** Opening Document segment block **

The Process For Disclosing Medical Cannabis Use To Employers is Broken
We recently looked at the case of Brendan Uprichard, who was fired after failing to tell his employer he was a medical cannabis user. That case highlighted the requirement of employees who hold a safety-sensitive role to disclose their cannabis use. However, it also highlighted a number of the flaws with the disclosure process.
Preferably, we would have a system where employees could be upfront with employers about their medical cannabis prescription even during the hiring process. Employees would disclose use and an assessment would be made if accommodation were needed or not.
Sadly, this seems almost idealistic given how disclosure is typically managed today. One thing I'm sure of - it would be more effective than how this unfolds in reality.
Instead of disclosing, employees keep their cannabis use secret for fear they won't be hired at all. The other option is they'll go through a lengthy accommodation process only to be placed in a lesser role where they have reduced earning power.
So what happens? Employees play the system. They reduce their cannabis consumption long enough to pass the drug test. They don't disclose. They get the job and then start to consume again.
If the employer has a strong drug policy and the employee is aware that breaching the policy could lead to termination, they may disclose.
Then what? Well, we're back at the beginning. Here are the options.
The first one: the employee gets fired. This is not appropriate, by the way. The courts have been clear that employers have a duty to accommodate medical cannabis to the point of undue hardship. But it still happens.
The second option: The employee is assessed for accommodation, which has many possible outcomes:
Without a thorough investigation, the employer believes the employee will be impaired while on shift (when this may not be the case) and moves them into a lesser, non-safety sensitive role.

** Closing Document segment block **
** Opening Exercise data block **

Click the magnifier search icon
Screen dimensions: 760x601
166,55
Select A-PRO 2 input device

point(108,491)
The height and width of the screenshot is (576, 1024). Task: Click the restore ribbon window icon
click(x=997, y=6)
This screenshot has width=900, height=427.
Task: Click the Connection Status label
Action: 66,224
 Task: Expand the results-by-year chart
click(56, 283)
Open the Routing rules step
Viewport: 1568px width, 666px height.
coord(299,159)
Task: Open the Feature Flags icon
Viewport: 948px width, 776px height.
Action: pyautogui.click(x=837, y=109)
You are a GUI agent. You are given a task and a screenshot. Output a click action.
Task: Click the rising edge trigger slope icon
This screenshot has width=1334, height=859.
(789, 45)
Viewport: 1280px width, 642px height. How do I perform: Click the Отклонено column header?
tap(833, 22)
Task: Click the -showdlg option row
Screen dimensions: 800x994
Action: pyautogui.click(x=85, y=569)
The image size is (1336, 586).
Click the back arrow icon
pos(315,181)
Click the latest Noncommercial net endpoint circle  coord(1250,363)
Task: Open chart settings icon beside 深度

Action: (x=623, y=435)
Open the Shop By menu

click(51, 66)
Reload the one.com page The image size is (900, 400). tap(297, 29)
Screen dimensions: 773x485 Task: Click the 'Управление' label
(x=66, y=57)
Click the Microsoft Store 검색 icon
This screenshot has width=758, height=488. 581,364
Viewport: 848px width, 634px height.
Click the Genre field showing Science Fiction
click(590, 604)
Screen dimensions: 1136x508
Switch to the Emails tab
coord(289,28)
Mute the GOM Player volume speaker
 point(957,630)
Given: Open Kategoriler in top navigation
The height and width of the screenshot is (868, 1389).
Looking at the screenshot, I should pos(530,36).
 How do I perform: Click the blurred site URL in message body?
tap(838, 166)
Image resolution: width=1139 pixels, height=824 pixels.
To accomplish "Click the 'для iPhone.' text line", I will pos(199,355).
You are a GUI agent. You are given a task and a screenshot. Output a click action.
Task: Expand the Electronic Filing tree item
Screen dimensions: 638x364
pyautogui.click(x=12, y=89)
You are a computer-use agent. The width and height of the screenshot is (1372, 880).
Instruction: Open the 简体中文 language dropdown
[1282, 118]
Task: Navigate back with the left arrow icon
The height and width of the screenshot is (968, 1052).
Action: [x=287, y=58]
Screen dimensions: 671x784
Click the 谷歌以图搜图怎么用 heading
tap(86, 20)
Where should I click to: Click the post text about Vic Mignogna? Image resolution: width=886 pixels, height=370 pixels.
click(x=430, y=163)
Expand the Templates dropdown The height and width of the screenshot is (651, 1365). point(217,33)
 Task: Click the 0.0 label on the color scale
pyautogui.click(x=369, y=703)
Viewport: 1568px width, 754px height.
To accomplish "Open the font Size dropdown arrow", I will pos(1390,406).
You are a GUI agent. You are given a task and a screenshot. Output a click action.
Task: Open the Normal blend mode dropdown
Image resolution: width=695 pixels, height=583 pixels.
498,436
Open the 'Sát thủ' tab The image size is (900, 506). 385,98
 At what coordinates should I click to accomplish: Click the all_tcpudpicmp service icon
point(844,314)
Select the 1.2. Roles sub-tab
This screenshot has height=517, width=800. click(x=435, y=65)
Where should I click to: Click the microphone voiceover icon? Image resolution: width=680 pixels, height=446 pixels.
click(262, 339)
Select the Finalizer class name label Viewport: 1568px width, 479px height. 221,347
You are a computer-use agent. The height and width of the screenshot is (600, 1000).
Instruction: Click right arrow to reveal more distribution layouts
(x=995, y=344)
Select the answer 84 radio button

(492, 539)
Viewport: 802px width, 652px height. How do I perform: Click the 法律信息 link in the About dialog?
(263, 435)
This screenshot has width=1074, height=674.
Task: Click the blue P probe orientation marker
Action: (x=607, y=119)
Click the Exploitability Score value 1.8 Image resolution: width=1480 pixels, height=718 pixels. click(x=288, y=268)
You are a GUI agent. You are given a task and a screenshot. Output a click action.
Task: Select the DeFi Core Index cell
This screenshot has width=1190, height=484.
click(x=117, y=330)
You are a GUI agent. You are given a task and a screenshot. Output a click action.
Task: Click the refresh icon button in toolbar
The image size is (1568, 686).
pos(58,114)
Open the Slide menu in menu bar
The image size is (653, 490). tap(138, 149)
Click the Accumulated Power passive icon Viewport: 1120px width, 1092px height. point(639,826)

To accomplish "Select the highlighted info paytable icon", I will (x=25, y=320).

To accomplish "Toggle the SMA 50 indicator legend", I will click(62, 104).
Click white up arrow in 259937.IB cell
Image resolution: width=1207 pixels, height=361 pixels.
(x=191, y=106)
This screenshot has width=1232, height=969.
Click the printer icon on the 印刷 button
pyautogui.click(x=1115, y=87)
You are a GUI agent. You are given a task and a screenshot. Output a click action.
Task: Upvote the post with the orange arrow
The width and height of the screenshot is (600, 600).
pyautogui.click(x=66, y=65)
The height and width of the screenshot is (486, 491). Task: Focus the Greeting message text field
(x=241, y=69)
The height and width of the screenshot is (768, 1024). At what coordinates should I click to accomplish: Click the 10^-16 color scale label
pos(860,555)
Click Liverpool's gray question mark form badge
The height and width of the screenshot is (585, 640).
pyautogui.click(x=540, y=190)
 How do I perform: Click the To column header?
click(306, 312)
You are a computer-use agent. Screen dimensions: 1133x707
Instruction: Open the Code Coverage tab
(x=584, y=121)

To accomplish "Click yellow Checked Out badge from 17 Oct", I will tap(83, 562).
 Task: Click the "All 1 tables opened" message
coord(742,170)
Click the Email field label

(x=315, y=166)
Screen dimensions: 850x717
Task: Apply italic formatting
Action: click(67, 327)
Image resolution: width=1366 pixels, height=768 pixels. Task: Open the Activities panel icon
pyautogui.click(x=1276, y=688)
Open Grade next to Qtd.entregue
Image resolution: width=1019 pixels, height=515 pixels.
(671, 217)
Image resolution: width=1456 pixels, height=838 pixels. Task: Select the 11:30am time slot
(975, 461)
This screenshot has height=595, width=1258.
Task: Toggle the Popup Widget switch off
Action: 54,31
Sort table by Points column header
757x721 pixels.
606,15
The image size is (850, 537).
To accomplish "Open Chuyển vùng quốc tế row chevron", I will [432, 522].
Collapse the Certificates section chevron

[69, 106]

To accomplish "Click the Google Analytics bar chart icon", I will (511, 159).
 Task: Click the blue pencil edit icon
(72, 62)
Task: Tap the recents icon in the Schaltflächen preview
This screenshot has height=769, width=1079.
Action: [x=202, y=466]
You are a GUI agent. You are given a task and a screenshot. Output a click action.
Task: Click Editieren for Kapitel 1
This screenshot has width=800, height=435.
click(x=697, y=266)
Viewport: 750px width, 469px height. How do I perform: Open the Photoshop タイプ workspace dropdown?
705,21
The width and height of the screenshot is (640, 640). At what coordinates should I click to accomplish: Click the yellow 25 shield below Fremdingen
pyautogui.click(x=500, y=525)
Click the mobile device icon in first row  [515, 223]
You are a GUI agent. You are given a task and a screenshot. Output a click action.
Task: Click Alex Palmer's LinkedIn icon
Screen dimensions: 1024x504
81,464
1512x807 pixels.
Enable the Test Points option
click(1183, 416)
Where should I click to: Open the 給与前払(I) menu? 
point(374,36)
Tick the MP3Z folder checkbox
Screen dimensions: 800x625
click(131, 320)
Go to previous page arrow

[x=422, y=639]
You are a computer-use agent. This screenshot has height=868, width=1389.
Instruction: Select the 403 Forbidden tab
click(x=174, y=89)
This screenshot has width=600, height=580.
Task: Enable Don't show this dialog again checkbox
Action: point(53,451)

** Closing Exercise data block **

**Exercise instructions**
Please answer these questions from the article on disclosing medical cannabis use to employers:
1. Who was fired after failing to tell his employer he was a medical cannabis user?
2. According to the article, what do employees reduce their cannabis consumption long enough to do?
3. To what point have the courts said employers must accommodate medical cannabis?

**Task response**
1. Brendan Uprichard
2. Pass the drug test
3. To the point of undue hardship